ポプラ社
2009-01-12 読了
現代日本の縮図。とにかく事例の紹介に終始し、解決策の提言はないが、副題の「日本を蝕む病」どおりの恐しい現実が進行していることがわかる。すべての政治家に知ってもらいたい。
大きな流れで見ると、戦後および高度成長期の状勢にあわせてできてきた日本の政治・官僚・産業などさまざまなシステムが、現状との不整合を起こしているにもかかわらず、様々なしがらみのために遅々として変更できないという構図が、ミクロにもマクロにも現れてきているのではないか。例えば、多くの製造業が、人件費の削減のため、中国などに拠点を移しているので、それらの企業で働くためには、かなりの割合の人がその海外拠点へ行かなければ仕事がないことになる。しかし多くの人は様々な理由により、おいそれとは海外に働きに出られないので仕事からあぶれてしまう。では国内の新しい産業が労働者を受け入れるかといえば、ライブドアに象徴されるように「出る杭は打たれる」状況で、なかなか進まない。

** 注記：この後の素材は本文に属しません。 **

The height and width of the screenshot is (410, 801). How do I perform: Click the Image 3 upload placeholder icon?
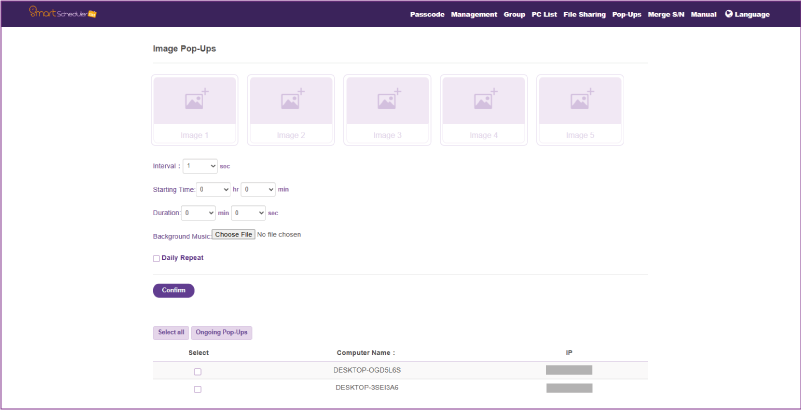pos(387,99)
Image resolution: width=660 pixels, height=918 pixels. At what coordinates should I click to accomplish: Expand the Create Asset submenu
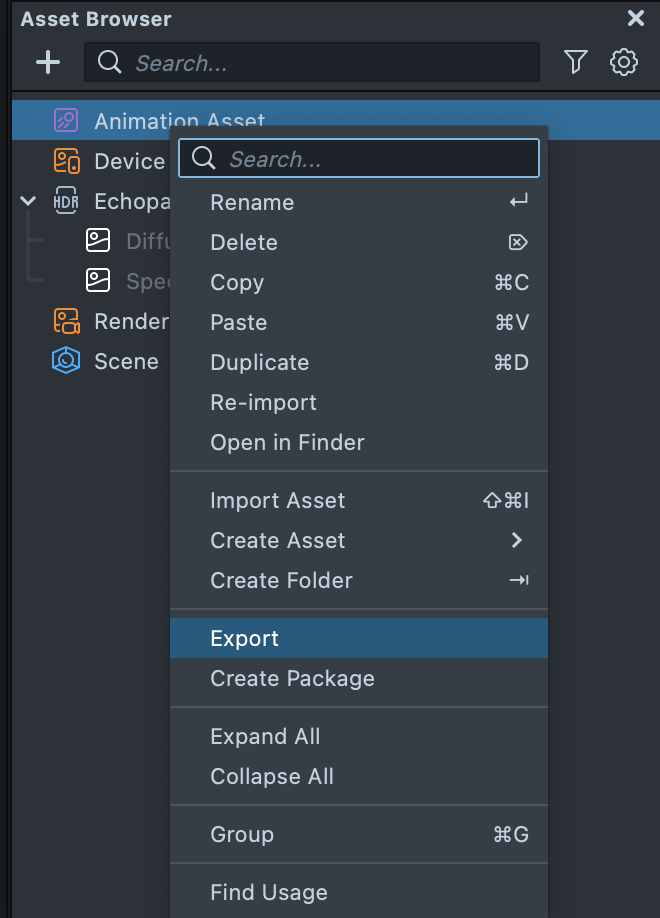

とにかく他人事でない。職業選択も、投資のように将来の状勢の変化を予測して行う必要があるということだろう。今のような、健全な労働者市場のない日本の状況では、ひとたび職を失うと、再就職は非常に困難で、そこから「負のスパイラル」に落ち込んでしまう。
このような問題に関連して、ベーシックインカムという考えに最近惹かれている。山崎元氏がblogで紹介しているのがわかりやすい (
1,
2)。金額の多寡はわからないが、ある程度の生活の保証があれば、起業などもやりやすいだろう (借金を苦にした自殺などが減るだろう)。
だがこのようなドラスティックな変化はたぶん導入されないだろう。社会保険庁・厚生労働省・地方自治体等の少なくない仕事が必要なくなるので。郵政民営化ですら、小泉氏が総理大臣になる前から言っていて、あれだけ大騒ぎしてようやく実施されたのに、まだ見直そうとする勢力があるように、この国で何かを変えようとすると、既得権益をもつ勢力が強大で、非常に難しい。私は自分が死ぬまでに、おそらく年金などの改革はほとんど進んでいないのではないかと思っている。このように将来に希望を持てない人が大勢いるのではないか。そのため政治にも関心が持てないので、選挙の投票率も年々下がってきているのだろう。
不思議なのは、どの報道機関の世論調査でも、首相が変わるたびに、それなりに支持率が上昇することだ。本質は殆ど変わっていないのに。
と、かなり本筋から脱線してしまった。
岐阜の縫製業経営者のコメントが印象に残った:
まさか、国産を中国人がつくるようになるとは思わなかったね。